Квартира, где они поселились вместе, стала ее настоящим домом, какого у нее не было никогда прежде. И враги и друзья терялись в догадках, каким образом Киту удалось создать, по выражению модных писателей, «очаровательную оправу для очаровательной женщины», помня ту большую сумму, которую ему пришлось выплатить ее мужу в качестве компенсации за причиненный ущерб. Они просто не знали, что Кит оказал услугу одному американскому полковнику, который в знак благодарности снабдил его фешенебельной обстановкой за весьма скромную плату и без дополнительных расходов при продлении аренды.

Квартира эта, с огромными окнами, выходившими на просторы залива и на гавань, стала образцом современного жилища. Стены были увешаны абстрактными картинами; меняющийся свет вносил новые, свежие краски в эту бесформенную, необузданную стихию, и временами даже казалось, что в ней таится какой-то смысл.

Единственной вещью, нарушавшей гармонию, была старомодная деревянная резная двуспальная кровать в георгианском стиле, которую они купили на распродаже в доме какого-то колониста. Кит парировал насмешки друзей, заявляя, что предпочитает иметь лучшее из старого в сочетании с новым. Так он и поступил, купив новый роскошный матрац для этой старой кровати.

Квартира была прекрасным обрамлением приемов, которые они устраивали для избранных лиц: для тех, на кого всегда можно было положиться, кого мало интересовали сплетни, но чье искусство как бы проникало в пятое измерение, недоступное менее восприимчивым умам, чья музыка отрицала мелодию и углублялась в область диссонансов, чья литература пренебрегала формой и содержанием, анализируя природу человека вне связи с внешним миром. Она всегда чувствовала свою органическую связь с тем образом жизни, который они создали вместе. Они подходили друг другу в обществе точно так же, как соответствовали друг другу физически, каждый из них был неотъемлемой, жизненно необходимой частицей идеального целого. А может, ей просто так казалось.
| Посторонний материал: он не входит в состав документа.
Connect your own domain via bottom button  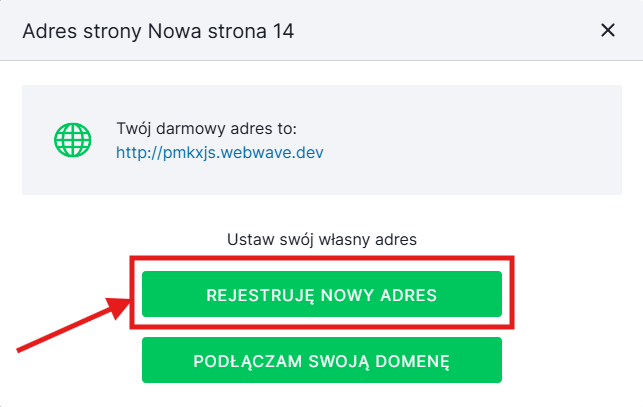[321, 360]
Она наслаждалась ролью гостеприимной хозяйки дома, в котором подавались экзотические блюда, сопровождаемые бесконечным множеством напитков, и гости расточали в ее адрес похвалы, восторгались ею как женщиной и как хозяйкой.
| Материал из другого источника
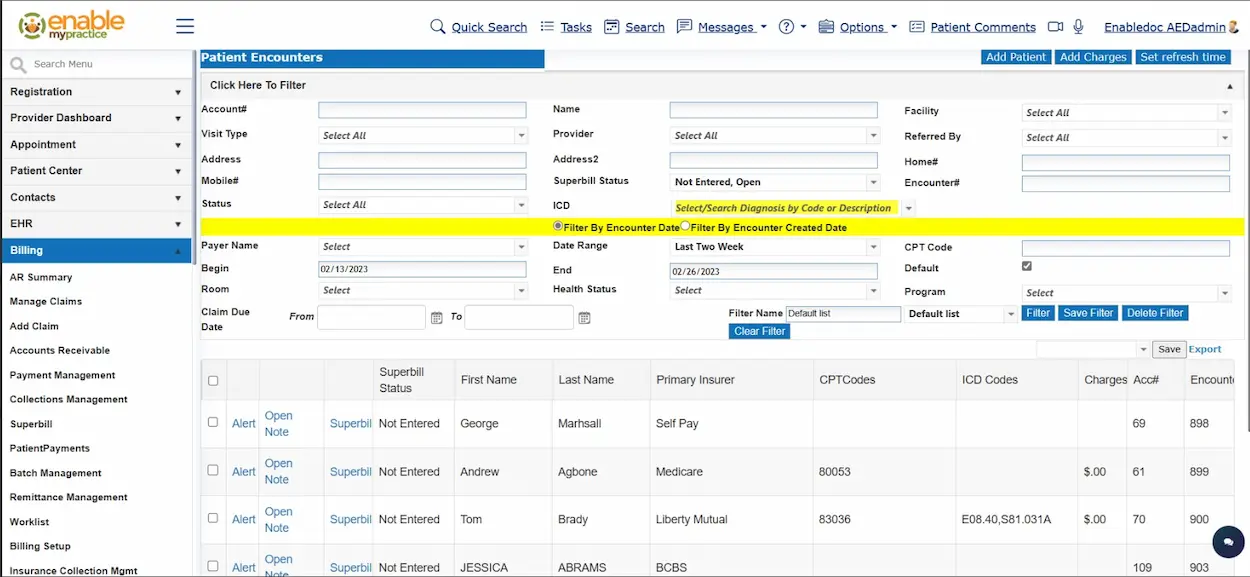Image resolution: width=1250 pixels, height=577 pixels.
Task: Open the sidebar hamburger menu
Action: (x=184, y=27)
Кит, с присущей ему энергией, всегда умел извлечь гармоничный аккорд из разноголосицы своих гостей, ненадолго примирить разбушевавшиеся страсти, хотя временами и случалось, что подобная гармония была пригодна лишь для симфонии самого новейшего стиля, где музыка, за исключением нотной записи, почти целиком уничтожалась.